Tuesday, March 27, 2007

Albee

Edward Albee


Who's Afraid of Virginia Woolf?, "The Zoo Story"

Some links:

Interview
Whistling in the Dark (Interview).
Longhouse(clips)

Albee's fun. "Zoo Story" is probably a half-hour read, in case anyone is pressed for time finishing these readings. His best work lances assumptions around family. My own favorites are "The American Dream," which I'd match against Brecht, and the recent Sylvia, or The Goat. But "Zoo Story" is a nice, tight little piece that manages to get most of the sturm und drang of confessional literature without much of the sop.

Burton and Taylor starred in a high-end production of Woolf in the 70's. Albee got public attention, but disliked the production and performances intensely.

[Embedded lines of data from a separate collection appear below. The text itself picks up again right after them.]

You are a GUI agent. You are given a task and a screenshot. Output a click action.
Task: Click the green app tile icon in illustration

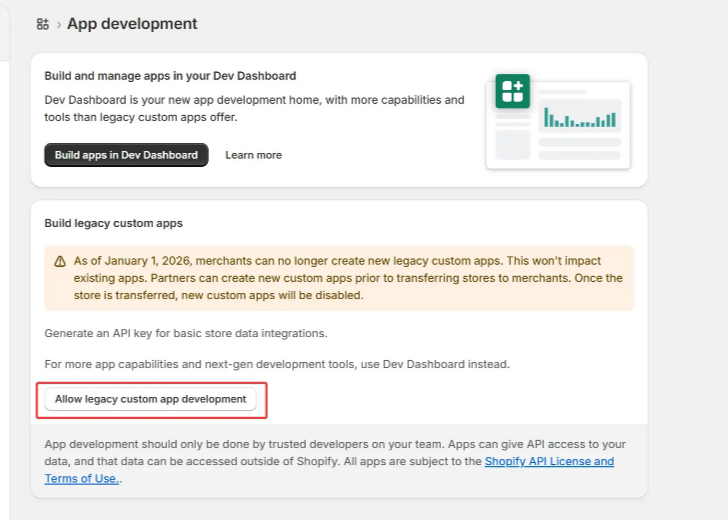[x=513, y=91]
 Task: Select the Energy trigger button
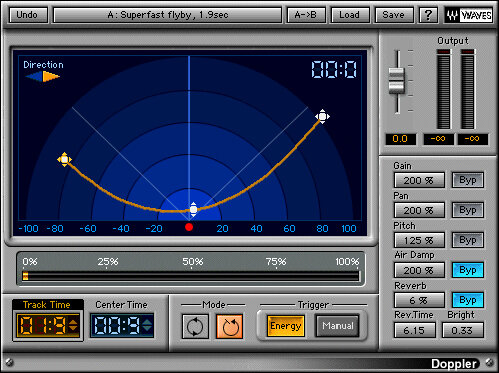[286, 326]
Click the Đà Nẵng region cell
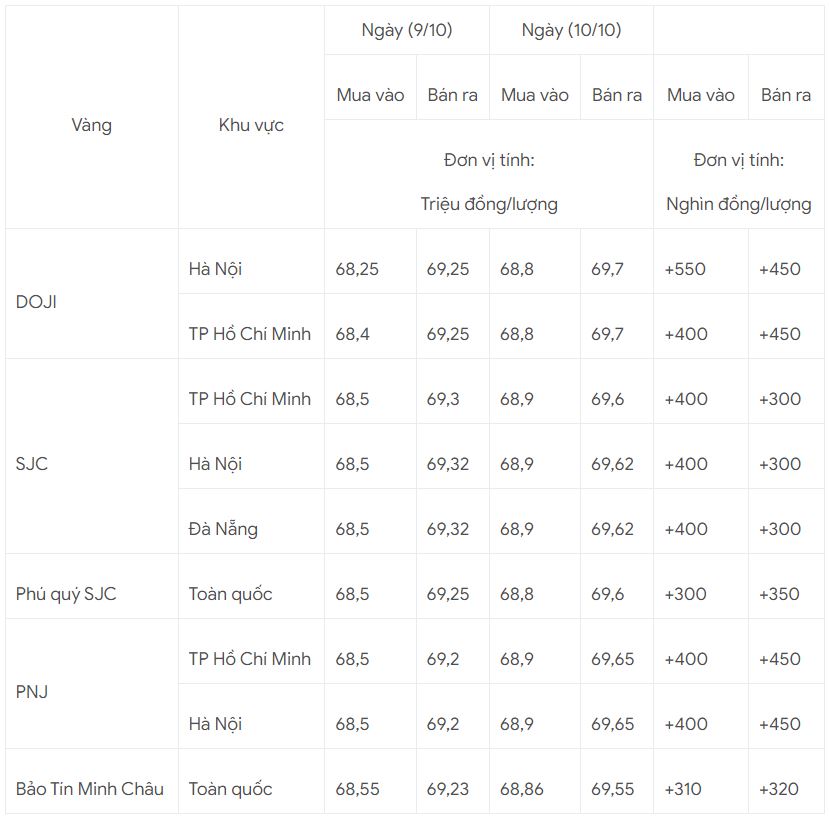 tap(223, 529)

I heard Albee speak at Chapman a few years back. A colleague asked him something broadly like "How far ahead do you know what you will write when you write?" I took no notes that day, but my memory of his response goes something like this:

"When I write? Do you mean a letter? A play? I'm tempted to say 'Not at all.'

"It really depends on what you mean. I know my characters before I start. I have spent some time with them; I have some idea what each has experienced, so I can predict how each might react in a given situation the way you might know how one of your friends might react in a new situation even though you don't know just what that person will say. And I have some idea what events I will make them confront; there's an idea, a basic crisis or conflict for the play. But if you're asking how far ahead I know just what someone will say, what words a character will use, I should say -- oh, I know maybe four or five words ahead of where I write."